I agree 100% with the Minister. We must be fair to people who work in the private and public sectors. I know people in the latter who apply themselves diligently and conscientiously to their jobs and we are fortunate to have such excellent people. As with every organisation, however, there are drones within the service and, unfortunately, they tend to be protected. In the private sector, these people would find themselves sidelined after a time, but this is not the case within the public sector.
We must ensure the best possible commercial practices apply. I am a member of the Joint Committee on Communications, Energy and Natural Resources which has examined some of the relevant semi-State organisations. Across a range of those bodies, opportunities were taken by people, who quite often were moving from the public sector to the semi-State sector, to ensure salaries were increased significantly. In some instances, salaries at the top level in the semi-State sector are probably not commensurate with responsibilities and jobs. However, the salaries for senior administrative positions, which we are approximately discussing in this event, have been inflated. I do not know how this situation will be tackled but it needs to be tackled. We must also be fair if we are asking people at the lower levels to play their part by taking salary reductions.

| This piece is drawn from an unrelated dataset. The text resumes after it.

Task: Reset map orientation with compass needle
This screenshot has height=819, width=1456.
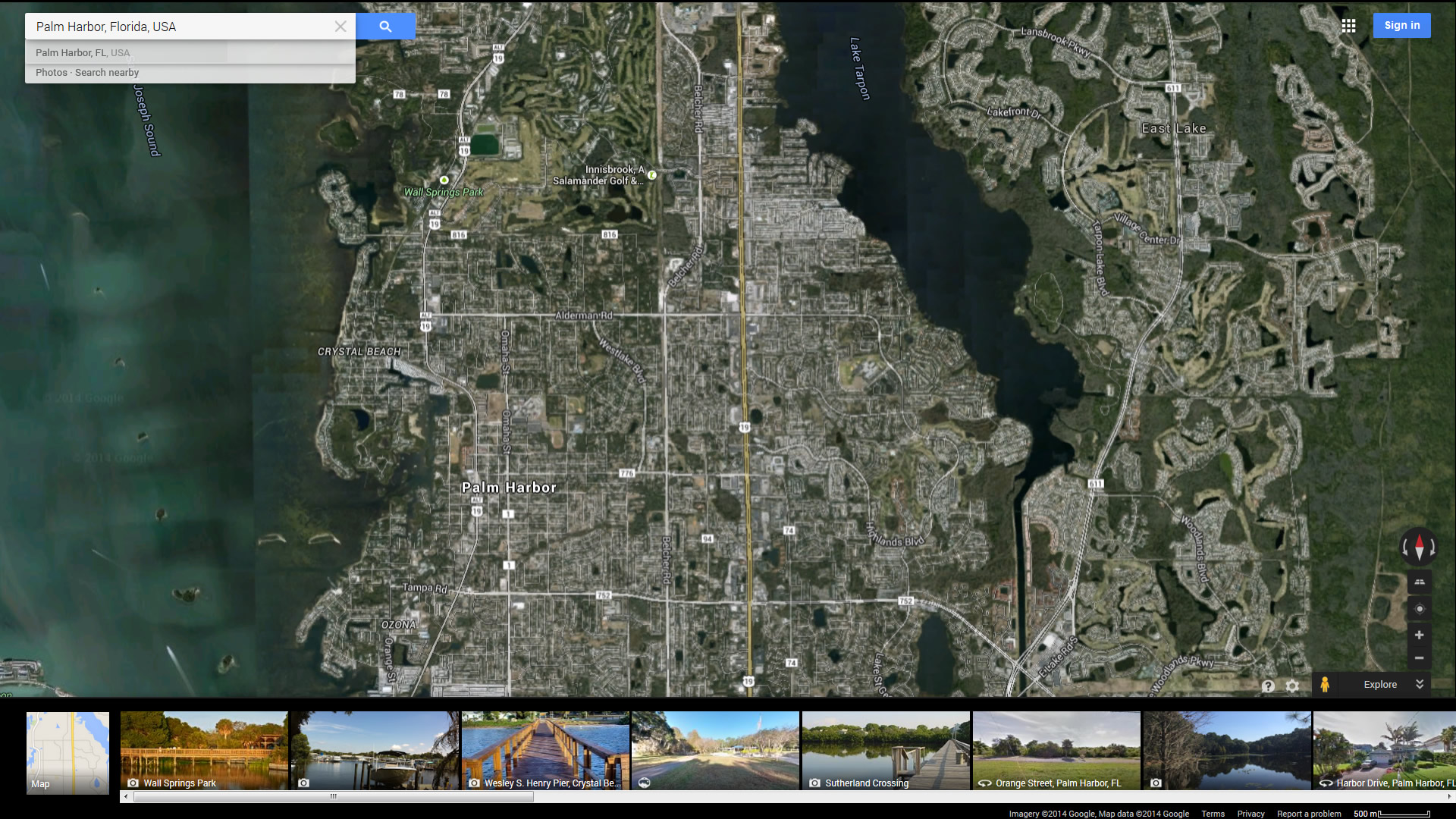Action: (x=1419, y=546)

I do not disagree with those reductions because salaries in the public and private sectors are too high, which is a large part of the reason we have lost competitiveness. At senior level within the semi-State bodies, there must be an overarching mechanism to control some of the excesses of many years that have inflated salaries. It is not fair that people who hold positions of greater responsibility in the private sector do not get anything like those salaries. We must be more energised about and engaged with this area.
Amendments Nos. 26 to 28, inclusive, are related and may be discussed together.

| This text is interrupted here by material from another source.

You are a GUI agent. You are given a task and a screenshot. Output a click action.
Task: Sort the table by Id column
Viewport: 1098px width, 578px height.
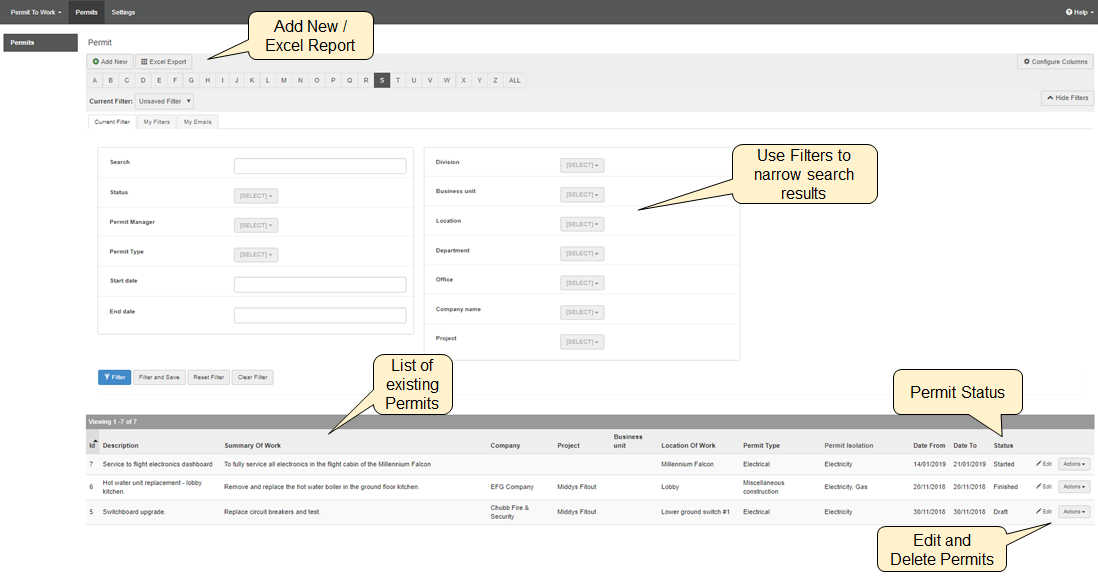(92, 445)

Government amendment No. 26:
In page 20, lines 39 to 41, to delete all words from and including "NRA" in line 39 down to and including "operator," in line 41 and substitute the following:
"NRA to impose charges for the use of ducts, which are provided and made available on those roads by an authority to a network operator,".

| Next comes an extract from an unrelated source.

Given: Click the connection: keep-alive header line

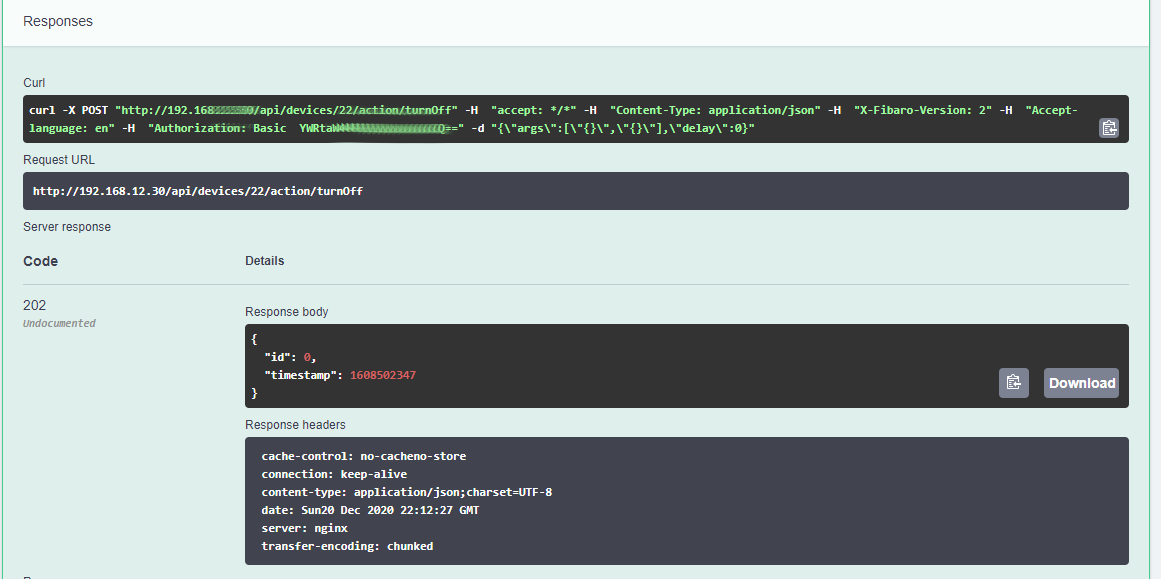Looking at the screenshot, I should point(334,474).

These are minor drafting amendments agreed with the Parliamentary Counsel. Amendments Nos. 26 and 28 provide better clarity of meaning in the text, and amendment No. 27 is necessary to ensure the provisions of section 53(20) of the principal Act include consents under subsection (4) as well as subsection (3).
I agree with the amendments but with one caveat. It is essential in all these areas where we have public utilities, such as the National Roads Authority, that where charges are applied it should not merely be about cost. There should be an onus on them to have reasonable costs so that there is value for money. As such, the charges passed on to the consumer should reflect that. I often see in public utilities that nobody exercises control over costs. The costs are a purely mathematical exercise and passed on to the competitive world. We must be conscious of that.
Absolutely. More than anything else, our competitiveness throughout the country will depend on fibre availability. It must be rolled out competitively. State infrastructure is one of the best ways to roll it out throughout the country. I agree with the Senator on the need to keep the cost down and availability up.